Vision of Plenty, Main & Somewhere
It’s a new day, the first on lockdown in New York State–Sunday, March 22. At 8 PM the Governor’s order to suspend almost everything and stay inside begins. In the morning, Buffalo’s skies are cloudless, eggshell blue, and cold. I’ve been thinking about hoarders and panic buyers and standing, sick, in a Walgreens looking at a shelf where thermometers should be a few days ago. In that moment I thought, fuck those motherfuckers. Those motherfuckers being the previous purchasers of thermometers. Fuck them because I assume they do not need either the thermometers at all or the quantity of thermometers they have bought. And motherfucker has a wider definition beyond the shoppers of this Walgreens. Those motherfuckers include every hoarder, every irrational purchaser in the nation slowing down shipments between warehouses and individual retailers, reducing the number of thermometers available to ship, decreasing the frequency of shipments, putting people at risk because they could not see past their fear. In this way, fear spreads like a contagion. Without a thermometer, my imagination of my own illness was running wild. How deep did my sore throat go? Did my chest hurt? I’d travelled and had a runny nose and sore throat. A nurse at my doctor’s office told me over the phone to check my temperature and call back, which sent me out into the world.

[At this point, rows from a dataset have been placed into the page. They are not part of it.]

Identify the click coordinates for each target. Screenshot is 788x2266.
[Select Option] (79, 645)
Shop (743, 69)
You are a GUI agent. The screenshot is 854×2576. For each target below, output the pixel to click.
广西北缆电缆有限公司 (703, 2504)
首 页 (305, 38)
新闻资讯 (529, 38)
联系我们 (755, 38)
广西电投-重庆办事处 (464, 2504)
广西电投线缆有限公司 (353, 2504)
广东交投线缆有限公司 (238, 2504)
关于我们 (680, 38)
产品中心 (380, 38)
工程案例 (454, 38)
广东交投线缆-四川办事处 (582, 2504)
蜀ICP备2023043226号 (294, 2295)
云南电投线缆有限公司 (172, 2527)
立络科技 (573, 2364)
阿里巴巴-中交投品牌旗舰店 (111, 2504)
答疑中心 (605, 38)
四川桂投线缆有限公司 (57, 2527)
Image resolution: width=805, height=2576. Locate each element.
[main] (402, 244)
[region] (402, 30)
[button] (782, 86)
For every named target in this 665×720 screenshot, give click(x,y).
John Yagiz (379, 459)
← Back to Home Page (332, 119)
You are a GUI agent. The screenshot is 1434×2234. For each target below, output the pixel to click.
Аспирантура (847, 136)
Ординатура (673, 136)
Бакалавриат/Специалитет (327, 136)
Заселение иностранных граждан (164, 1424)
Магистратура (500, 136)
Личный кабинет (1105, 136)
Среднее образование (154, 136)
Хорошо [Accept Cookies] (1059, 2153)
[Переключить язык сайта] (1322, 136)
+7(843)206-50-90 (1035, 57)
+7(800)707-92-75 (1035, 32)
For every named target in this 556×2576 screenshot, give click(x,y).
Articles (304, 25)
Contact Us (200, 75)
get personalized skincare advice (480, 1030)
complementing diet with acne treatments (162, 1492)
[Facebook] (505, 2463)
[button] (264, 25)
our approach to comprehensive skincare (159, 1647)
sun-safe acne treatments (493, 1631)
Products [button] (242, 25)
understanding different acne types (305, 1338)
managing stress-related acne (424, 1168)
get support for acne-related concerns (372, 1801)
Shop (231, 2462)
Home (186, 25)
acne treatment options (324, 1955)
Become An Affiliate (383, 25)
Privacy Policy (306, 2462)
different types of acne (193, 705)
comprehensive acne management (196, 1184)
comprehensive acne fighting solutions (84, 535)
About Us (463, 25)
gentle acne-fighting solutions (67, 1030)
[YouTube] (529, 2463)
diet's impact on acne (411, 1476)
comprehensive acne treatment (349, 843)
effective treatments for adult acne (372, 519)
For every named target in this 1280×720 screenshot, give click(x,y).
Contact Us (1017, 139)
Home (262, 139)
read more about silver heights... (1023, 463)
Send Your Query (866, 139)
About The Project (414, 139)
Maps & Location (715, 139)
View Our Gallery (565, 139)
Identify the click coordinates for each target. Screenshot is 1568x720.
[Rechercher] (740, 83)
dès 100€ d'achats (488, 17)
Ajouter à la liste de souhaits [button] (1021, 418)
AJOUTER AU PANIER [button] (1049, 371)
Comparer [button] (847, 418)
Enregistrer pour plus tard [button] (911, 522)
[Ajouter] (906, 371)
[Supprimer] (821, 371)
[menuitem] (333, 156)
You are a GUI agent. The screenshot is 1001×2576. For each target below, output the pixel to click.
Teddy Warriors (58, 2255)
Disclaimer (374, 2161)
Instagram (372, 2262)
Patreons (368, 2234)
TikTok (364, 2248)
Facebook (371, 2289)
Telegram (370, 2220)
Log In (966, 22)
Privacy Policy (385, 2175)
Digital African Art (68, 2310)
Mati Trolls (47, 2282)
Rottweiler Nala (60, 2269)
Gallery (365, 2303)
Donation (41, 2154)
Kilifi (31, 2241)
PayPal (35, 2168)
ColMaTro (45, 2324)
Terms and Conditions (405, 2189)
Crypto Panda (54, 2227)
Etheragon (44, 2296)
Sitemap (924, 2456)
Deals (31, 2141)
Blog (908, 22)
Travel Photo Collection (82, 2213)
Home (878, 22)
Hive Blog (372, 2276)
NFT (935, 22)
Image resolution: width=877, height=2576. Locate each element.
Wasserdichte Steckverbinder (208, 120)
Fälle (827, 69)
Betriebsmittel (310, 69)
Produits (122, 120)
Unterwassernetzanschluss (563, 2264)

The day I set out for a thermometer on doctor’s orders, I hit three drug stores–a CVS, Walgreens, and Rite-Aid–each at a different position on two linked traffic circles. Pulling into the first, I thought I’d hit the jackpot: no racing around town for me. Pulling out of the last, back into the circles, I knew I was stuck in a purgatorial loop. I was alarmed. Each drugstore had a similar layout and signage; in each, it seemed, there was a surgical carveout in the inventory. Where thermometers should be the bare bone of the shelf.
I drove away, finally, thinking fuck those motherfuckers. Twitter told me to think, also, fuck those motherfuckers, constructing brief, caustic portraits of pathologically selfish upper- and middle-class subjects whose decisions were killing the working poor. I have no doubt that in this moment of crisis upper- and middle-class subjects are making decisions that may kill everyone else.
Still. Today, sitting at my dining room table, outside of my anxiety and anger, thermometer in hand, I know that the totality of causation (why are there no thermometers) can’t only be attributed to personal decision making or even an aggregate of individual decisions. Anger at hoarders should only be the beginning of the flowering of multifarious, systemic critiques, an unpacking of what conditions the decisions we can make. That’s a job for further posts.
It was through a friend that I finally got my hands on a thermometer. And now I’m turning to read a horoscope a friend has been sending me every Tuesday. And I will turn and turn to friends and work to be there when they turn to me.